### Text to read

◆ ◆ ◆ ◆

Using MPI

From MRC Centre for Outbreak Analysis and Modelling
Jump to navigation Jump to search

MPI (Message-Passing Interface) allows multiple computers (nodes) to communicate with each other by sharing blocks of memory with each other. Traditionally, it's used with C and Fortran - here I'll talk about how to get it running in Visual Studio using C/C++ on our clusters.

Using Visual Studio for MPI

Prerequesites

Setup the Project

  • Create a new C/C++ Empty project. Add a new helloworld.cpp file to it.
  • Project Properties, C/C++, General, Additional Include Directories. Add C:\Program Files (x86)\Microsoft SDKs\MPI\Include
  • Project Properties, Linker, General, Additional Library Directories. Add C:\Program Files (x86)\Microsoft SDKs\MPI\Lib\x64 (for 64-bit - x86 if you really want 32-bit).

◆ ◆ ◆ ◆

### Data section
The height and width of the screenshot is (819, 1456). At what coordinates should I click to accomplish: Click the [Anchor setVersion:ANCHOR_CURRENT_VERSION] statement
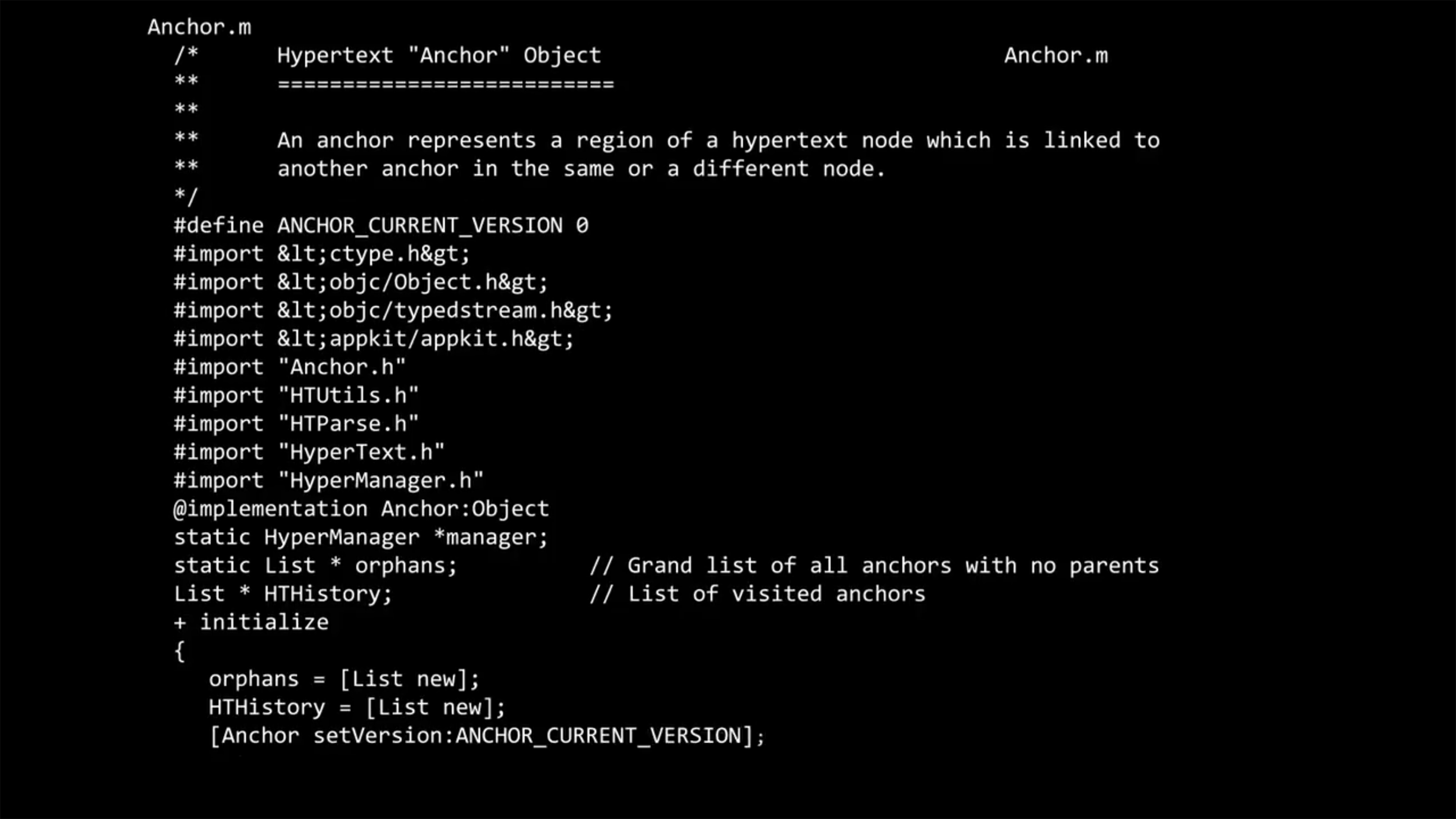[x=487, y=735]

◆ ◆ ◆ ◆

### What is needed
Can you return the part of the MPI setup page from "MPI (Message-Passing Interface)" to "file to it.", copied word for word? The material plays no part here.

### The reply
MPI (Message-Passing Interface) allows multiple computers (nodes) to communicate with each other by sharing blocks of memory with each other. Traditionally, it's used with C and Fortran - here I'll talk about how to get it running in Visual Studio using C/C++ on our clusters.

Using Visual Studio for MPI

Prerequesites

Setup the Project

  • Create a new C/C++ Empty project. Add a new helloworld.cpp file to it.